Problem
Reproduce as a Markdown table, with columns headed Number and Line, everything from the line containing "This screenshot has width=405, height=472." down to the line containing "Looking at the screenshot, I should pos(795,338).", leaving out blank lines.

Exercise materials
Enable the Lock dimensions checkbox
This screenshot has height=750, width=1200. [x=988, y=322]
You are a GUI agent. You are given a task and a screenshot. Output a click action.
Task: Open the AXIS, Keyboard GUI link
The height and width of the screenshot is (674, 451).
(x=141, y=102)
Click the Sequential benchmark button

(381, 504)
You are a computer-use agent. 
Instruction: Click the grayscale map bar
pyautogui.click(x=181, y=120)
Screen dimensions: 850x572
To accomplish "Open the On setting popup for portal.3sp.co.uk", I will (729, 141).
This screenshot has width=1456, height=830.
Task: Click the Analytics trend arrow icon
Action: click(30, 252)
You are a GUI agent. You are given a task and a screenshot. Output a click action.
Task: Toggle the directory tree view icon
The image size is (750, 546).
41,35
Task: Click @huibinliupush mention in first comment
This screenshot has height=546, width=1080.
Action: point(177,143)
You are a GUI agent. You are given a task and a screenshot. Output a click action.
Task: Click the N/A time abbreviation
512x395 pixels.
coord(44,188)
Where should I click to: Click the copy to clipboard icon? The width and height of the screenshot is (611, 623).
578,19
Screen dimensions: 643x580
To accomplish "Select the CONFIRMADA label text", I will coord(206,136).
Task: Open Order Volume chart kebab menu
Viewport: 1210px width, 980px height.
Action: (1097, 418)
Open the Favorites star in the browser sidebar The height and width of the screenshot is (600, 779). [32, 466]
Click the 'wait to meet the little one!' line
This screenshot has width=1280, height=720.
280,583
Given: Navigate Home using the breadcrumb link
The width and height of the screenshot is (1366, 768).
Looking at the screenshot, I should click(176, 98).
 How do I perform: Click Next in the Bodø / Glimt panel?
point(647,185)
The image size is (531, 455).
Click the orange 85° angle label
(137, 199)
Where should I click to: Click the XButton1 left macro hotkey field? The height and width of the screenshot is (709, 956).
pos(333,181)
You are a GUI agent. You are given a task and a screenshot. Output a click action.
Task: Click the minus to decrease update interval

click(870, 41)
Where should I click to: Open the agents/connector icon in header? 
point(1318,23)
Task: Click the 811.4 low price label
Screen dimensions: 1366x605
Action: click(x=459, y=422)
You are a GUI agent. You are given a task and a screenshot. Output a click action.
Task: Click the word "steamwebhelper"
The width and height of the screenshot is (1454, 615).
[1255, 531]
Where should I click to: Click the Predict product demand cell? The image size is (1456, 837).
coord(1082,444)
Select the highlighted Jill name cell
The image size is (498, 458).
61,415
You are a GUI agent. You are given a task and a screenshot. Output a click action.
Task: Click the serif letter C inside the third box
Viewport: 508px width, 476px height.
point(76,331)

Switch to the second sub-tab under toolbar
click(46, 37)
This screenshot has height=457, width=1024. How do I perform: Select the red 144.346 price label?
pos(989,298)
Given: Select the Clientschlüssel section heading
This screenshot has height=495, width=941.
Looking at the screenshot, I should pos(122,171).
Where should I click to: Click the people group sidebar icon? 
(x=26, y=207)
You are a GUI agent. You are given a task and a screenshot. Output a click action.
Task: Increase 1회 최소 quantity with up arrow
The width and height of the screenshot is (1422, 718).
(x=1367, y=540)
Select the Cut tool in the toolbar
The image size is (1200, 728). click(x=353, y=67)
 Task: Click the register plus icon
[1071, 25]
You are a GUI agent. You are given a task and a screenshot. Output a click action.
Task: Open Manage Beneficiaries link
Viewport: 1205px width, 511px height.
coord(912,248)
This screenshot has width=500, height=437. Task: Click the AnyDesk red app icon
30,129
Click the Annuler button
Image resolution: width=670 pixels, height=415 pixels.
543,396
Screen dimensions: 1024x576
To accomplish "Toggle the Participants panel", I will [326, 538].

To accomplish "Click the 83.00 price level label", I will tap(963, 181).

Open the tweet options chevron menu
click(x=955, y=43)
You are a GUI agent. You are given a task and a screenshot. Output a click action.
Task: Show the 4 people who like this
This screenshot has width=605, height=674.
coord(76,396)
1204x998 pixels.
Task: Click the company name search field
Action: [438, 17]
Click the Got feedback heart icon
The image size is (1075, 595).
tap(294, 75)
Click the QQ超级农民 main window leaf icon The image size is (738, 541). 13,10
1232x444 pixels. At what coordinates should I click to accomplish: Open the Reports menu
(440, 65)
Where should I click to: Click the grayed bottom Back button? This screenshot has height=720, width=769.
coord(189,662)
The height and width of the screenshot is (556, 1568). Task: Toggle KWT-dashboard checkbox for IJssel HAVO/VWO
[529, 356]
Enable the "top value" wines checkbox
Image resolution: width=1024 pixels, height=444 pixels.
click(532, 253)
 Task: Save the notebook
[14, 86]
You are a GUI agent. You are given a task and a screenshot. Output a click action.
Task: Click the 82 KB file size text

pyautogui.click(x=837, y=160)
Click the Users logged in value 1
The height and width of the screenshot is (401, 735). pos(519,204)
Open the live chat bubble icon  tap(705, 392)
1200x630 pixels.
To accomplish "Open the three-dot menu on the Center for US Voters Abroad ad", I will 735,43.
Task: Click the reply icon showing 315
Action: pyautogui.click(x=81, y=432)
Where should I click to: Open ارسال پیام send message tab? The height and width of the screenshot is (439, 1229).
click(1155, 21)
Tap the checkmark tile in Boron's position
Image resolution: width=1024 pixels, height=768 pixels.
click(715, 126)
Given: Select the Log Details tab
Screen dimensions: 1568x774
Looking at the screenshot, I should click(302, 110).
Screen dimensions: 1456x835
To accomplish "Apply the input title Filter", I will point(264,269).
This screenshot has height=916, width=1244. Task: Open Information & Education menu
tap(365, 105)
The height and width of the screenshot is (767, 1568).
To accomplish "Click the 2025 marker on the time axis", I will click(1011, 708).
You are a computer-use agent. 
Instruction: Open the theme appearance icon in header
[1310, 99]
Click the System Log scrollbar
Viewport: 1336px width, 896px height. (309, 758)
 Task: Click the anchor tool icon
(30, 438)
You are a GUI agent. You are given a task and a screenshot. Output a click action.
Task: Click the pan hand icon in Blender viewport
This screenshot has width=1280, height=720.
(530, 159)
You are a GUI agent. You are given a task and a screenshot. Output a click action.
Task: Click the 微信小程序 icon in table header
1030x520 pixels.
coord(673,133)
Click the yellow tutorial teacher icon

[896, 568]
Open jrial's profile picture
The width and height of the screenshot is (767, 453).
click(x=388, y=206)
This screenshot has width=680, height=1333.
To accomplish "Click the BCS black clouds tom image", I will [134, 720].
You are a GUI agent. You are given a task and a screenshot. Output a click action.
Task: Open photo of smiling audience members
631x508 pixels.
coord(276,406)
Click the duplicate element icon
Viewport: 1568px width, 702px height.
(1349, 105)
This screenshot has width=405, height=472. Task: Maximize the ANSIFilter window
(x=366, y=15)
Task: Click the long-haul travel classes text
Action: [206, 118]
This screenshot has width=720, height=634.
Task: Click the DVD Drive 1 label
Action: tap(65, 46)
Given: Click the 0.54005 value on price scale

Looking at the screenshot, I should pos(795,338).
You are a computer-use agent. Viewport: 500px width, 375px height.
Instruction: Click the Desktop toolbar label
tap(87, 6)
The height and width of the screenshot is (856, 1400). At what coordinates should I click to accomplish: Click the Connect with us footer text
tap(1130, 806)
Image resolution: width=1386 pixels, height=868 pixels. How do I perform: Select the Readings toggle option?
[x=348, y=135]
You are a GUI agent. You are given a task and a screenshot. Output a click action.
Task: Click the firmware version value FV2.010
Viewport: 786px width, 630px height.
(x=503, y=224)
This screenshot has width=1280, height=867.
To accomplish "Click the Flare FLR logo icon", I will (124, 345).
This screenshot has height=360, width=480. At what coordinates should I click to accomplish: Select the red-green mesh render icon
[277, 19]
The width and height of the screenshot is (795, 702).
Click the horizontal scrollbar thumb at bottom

Result
| Number | Line |
|---|---|
| 1 | This screenshot has width=405, height=472. Task: Maximize the ANSIFilter window |
| 2 | (x=366, y=15) |
| 3 | Task: Click the long-haul travel classes text |
| 4 | Action: [206, 118] |
| 5 | This screenshot has width=720, height=634. |
| 6 | Task: Click the DVD Drive 1 label |
| 7 | Action: tap(65, 46) |
| 8 | Given: Click the 0.54005 value on price scale |
| 9 | Looking at the screenshot, I should pos(795,338). |